- IATA: BRA; ICAO: SBNR; LID: BA0011;

Summary
- Airport type: Public
- Serves: Barreiras
- Time zone: BRT (UTC−03:00)
- Elevation AMSL: 747 m (2,451 ft)
- Coordinates: 12°04′45″S 045°00′34″W﻿ / ﻿12.07917°S 45.00944°W

Map
- BRA Location in Brazil

Runways
| Direction | Length |  | Surface |
| m | ft |
| 08/26 | 1,600 | 5,249 | Asphalt |
- Sources: ANAC, DECEA

= Barreiras Airport =

Dom Ricardo Weberberger Airport is the airport serving Barreiras, Brazil.

==History==
The airport was commissioned in 1940 and served as a strategic technical stop on the route Rio de Janeiro-Miami, enabling faster flights as compared with the ones operated via the coast.
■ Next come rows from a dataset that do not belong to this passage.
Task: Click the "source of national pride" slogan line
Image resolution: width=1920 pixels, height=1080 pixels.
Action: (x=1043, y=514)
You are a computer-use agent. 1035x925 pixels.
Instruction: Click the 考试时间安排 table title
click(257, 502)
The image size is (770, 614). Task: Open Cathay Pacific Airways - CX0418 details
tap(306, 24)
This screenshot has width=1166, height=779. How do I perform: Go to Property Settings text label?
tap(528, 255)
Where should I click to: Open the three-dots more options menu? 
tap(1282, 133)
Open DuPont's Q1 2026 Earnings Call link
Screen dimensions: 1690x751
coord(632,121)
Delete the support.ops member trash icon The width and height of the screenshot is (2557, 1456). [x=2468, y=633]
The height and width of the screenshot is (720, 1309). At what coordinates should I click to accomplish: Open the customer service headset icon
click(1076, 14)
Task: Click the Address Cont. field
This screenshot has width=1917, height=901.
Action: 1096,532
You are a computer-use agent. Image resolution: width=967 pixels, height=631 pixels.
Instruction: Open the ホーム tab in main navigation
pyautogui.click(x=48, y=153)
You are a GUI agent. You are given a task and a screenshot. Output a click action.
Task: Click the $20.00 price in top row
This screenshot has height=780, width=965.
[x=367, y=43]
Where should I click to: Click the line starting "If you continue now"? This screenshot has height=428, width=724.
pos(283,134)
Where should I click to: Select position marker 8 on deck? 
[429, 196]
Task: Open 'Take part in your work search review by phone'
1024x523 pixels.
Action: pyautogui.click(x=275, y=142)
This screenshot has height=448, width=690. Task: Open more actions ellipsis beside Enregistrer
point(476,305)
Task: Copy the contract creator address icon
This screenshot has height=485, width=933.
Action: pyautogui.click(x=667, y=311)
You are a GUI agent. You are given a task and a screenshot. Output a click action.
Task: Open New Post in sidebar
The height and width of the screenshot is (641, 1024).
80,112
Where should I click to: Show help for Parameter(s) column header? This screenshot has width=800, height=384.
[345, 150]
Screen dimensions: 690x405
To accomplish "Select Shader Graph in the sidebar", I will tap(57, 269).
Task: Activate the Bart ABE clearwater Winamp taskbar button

Furthermore, because of the existence of a river and a railway, fuel was easily transported to the site. During World War II the airport became a United States Air Force Base but after 1945 it returned to its original civil vocation.

==Airlines and destinations==

| Airlines | Destinations |
|---|---|
| Azul Brazilian Airlines | Belo Horizonte–Confins, Salvador da Bahia |

==Access==
The airport is located 14 km from downtown Barreiras.